Benchmark Results: Sandra 2012
The theoretical gains moving from two prior-generation Xeon 5600s to a pair of Xeon E5s is impressive, just as the shift from Xeon 5500 to Xeon 5600 was.
A single Core i7-3960X does extremely well compared to a pair of Xeon W5580s. However, the Xeon E5-2687Ws, based on the same Sandy Bridge architecture, benefit from an additional two cores each.
Sandra 2011’s multimedia suite similarly shows the Xeon E5s dominating. We even turned AVX instructions off to make the results more comparable. Applications optimized for the x86 extensions enjoy even greater throughput.
I didn’t bother running standalone AVX numbers this time around because the core architecture we’re dealing with here is identical to the desktop implementation. If you’d like a comparison of Intel’s AVX implementation compared to AMD’s, check out this page in AMD Bulldozer Review: FX-8150 Gets Tested, where Cakewalk’s CTO Noel Borthwick gave us access to AVX-optimized routines from Sonar X1 for testing.
Three of the CPUs in this test should support AES-NI. As I discovered when I wrote Intel Xeon 5600-Series: Can Your PC Use 24 Processors?, the company’s Xeon 5600 engineering samples didn’t yet support the feature, though. As a result, only the Core i7-3960X and Xeon E5s reflect acceleration.
Why the huge performance gap? Well, we have two processors cranking on cryptography versus one, for starters. What might you expect to see from a pair of retail Xeon 5600s in the same test? Lower performance than the E5s, almost certainly. A hardware-based feature like AES-NI is incredibly easy to execute, and we know from tests that I ran in Intel Core i7-3960X Review: Sandy Bridge-E And X79 Express that memory bandwidth is actually the bottleneck in measures of AES256 performance. Thus, a quad-channel memory controller with support for DDR3-1600 has an inherent advantage over a triple-channel controller limited to DDR3-1333.
And here’s a perfect illustration.

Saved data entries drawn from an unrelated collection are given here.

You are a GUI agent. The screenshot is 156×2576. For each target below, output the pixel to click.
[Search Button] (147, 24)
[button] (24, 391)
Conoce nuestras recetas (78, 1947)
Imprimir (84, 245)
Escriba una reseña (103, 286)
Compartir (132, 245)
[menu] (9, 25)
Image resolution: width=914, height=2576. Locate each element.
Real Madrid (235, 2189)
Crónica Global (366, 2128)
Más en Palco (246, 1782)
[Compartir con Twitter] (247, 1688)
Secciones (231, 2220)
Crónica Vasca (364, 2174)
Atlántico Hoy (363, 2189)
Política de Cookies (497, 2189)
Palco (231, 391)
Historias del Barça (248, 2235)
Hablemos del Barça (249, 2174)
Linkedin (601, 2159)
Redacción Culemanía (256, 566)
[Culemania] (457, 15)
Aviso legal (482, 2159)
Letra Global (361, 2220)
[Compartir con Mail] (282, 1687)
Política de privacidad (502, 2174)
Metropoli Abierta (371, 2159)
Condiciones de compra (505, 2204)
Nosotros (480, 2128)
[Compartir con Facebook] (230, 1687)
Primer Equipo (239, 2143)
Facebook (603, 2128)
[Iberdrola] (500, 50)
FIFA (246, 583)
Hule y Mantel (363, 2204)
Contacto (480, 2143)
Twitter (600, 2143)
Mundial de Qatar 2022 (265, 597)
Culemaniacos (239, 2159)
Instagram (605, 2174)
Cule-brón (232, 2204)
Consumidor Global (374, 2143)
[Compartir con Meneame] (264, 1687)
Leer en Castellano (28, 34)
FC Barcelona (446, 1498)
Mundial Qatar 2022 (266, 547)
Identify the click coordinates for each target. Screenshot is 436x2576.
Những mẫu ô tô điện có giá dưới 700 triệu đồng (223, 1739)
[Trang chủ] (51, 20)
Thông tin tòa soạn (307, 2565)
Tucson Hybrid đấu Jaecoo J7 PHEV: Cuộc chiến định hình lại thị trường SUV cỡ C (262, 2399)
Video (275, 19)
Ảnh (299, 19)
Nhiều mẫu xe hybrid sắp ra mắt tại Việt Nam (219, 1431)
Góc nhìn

Although registered DDR3-1600 modules are hard to come by, as mentioned on the previous page, Crucial sent over 64 GB (8 x 8 GB) of PC-12800 memory for our E5-based workstation, enabling close to two times the effective bandwidth on Xeon E5 compared to the Xeon 5600s.
Interestingly, the Core i7-3960X, armed with unbuffered DDR3-1600 is the second-place finisher, even though its four memory channels are theoretically less capable than a pair of triple-channel Xeons armed with DDR3-1333.
After back and forth emails with Adrian Silasi over SiSoftware, we couldn’t figure out why the cache performance results for the Xeon 5600-series processors were turning out so low (particularly L2 cache bandwidth, which we'd expect to be far higher). One suspicion is that this routine is tripping a throttle due to repeated use of the cache and rapidly-escalating temperatures, though Intel's engineers claim the Xeon 5500s and 5600s don't have this mechanism in place.
It’s clear, however, that the Sandy Bridge-E and Sandy Bridge-EP architectures make big improvements to L3 cache throughput by virtue of their ring buses.